Quand la peur ne semble pas même implicite – Billet individuel de Ana Luíza de Sabóia Morais
Notre travail de recherche se concentre sur l’usage de la peur comme un élément moteur de la vie politique, spécifiquement dans le cas des discours politiques en lien avec les attentats du 22 mars à Bruxelles
L’inspiration pour imaginer ce cadre de recherche est parti de mes expériences personnelles dans un pays étranger. Malgré le fait que des patrouilles et gardes de sécurité soit assez commun dans la plupart des grandes villes et capitales au Brésil, la présence croissante des gardes militaires à Bruxelles, ainsi qu’à Liège depuis fin 2015 m’ont étonné – je n’avais jamais vu des groupes aussi équipés et aussi nombreux, toujours en garde, toujours se montrant présents. Je me demandais comment la population locale aurait reçu cette nouvelle, et comment celle-ci se sentait véritablement par rapport aux espaces publics.
En fonction de cela, une étude sur la transmission de la peur par des discours politiques avant et après les attentats du 22 mars, à Bruxelles, semblait idéale pour répondre à une partie de mes questionnements. La présence d’éléments typiquement associés à la post-vérité semblait très claire dès le départ : plusieurs versions d’un fait très polémique auraient sûrement une forte influence sur le niveau d’insécurité, la haine envers l’autre, voire la demande (ou acceptation) pour des mesures drastiques (tel que des mitraillettes en rue).
Au niveau méthodologique, par contre, les démarches exigeaient un peu plus de détail afin de mettre en évidence ces discours. La lecture préliminaire des analyses de discours portant sur le post 9/11 aux États-Unis a été essentielle pour définir notre approche méthodologique, mais la lecture des discours officiels de Charles Michel (1er ministre) et Jan Jambon (Ministre de l’intérieur) présentaient des particularités en raison de son propre contexte.
La neutralité des déclarations trouvées semblait montrer l’inverse de nos impressions préliminaires.
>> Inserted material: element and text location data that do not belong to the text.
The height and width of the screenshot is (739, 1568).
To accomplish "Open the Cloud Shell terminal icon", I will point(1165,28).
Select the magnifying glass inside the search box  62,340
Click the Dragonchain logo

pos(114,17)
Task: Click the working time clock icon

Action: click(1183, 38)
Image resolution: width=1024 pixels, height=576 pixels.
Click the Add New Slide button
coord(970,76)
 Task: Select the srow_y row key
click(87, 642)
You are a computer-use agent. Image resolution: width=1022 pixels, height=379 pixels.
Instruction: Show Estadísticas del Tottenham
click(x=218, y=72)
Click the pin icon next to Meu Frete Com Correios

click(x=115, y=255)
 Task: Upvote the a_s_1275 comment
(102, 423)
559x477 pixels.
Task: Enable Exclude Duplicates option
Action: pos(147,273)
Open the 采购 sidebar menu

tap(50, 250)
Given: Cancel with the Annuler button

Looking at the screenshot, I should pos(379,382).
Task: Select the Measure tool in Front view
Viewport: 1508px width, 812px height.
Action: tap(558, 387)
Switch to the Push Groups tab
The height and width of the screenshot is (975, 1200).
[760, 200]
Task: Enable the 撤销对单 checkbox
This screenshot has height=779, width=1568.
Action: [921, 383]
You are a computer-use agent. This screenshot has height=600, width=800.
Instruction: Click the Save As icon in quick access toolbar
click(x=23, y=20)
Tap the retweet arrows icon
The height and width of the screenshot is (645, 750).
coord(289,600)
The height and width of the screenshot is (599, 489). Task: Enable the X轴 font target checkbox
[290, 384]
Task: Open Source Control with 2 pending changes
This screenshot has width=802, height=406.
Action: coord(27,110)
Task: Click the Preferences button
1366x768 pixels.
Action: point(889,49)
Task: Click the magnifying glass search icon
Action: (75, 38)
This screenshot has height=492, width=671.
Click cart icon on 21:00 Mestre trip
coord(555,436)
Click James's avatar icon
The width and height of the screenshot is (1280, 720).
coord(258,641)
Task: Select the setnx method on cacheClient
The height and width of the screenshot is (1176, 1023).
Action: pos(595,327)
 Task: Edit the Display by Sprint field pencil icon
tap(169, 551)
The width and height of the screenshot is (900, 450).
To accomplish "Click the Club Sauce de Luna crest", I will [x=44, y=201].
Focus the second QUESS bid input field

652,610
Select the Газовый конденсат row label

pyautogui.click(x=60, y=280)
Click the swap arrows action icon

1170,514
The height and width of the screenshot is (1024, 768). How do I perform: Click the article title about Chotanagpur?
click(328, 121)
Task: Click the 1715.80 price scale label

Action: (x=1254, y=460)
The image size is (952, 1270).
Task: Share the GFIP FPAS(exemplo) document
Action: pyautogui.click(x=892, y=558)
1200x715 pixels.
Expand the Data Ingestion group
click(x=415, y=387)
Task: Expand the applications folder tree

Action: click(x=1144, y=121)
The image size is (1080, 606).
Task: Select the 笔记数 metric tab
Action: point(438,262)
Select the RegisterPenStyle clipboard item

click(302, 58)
En fonction de cela, nous avons décidé d’inclure des discours médiatiques dans notre analyse, dans le but de mieux comprendre l’interaction de la population avec des informations davantage véhiculées sur le thème, et les déclarations et avis auxquels la population aurait eu plus accès.
Au-delà des discussions autour des défauts de communication lors des attentats et des spéculations sur la faute de chacun, la presse en ligne et télévisée a pu montrer des dimensions différentes dans lesquelles les événements étaient associés. Bien différent d’un cas isolé reporté à la population, la rhétorique entre description des opérations lors du 22 mars et questionnements sur le budget sécuritaire avait comme plan de fond des questions discutées au niveau supranational, notamment la crise migratoire. Par conséquent, l’ensemble de termes associés à des textes incitant à la peur semble beaucoup plus subtil, car associé à l’idée de tolérance et démocratie, voire héroïsme, ce dernier à évaluer plus en profondeur lors de la discussion de nos résultats.
L’expérience de la focalisation sur un ensemble de textes tellement varié m’a fait percevoir, en pratique, les nuances présentes dans la construction de plusieurs images à travers des discours. L’aspect complémentaire de ceux-ci est remarquable, au point de considérer qu’il s’agit, potentiellement, d’une tendance future au sein des analyses de discours centrées sur des faits ponctuels perçus par la population.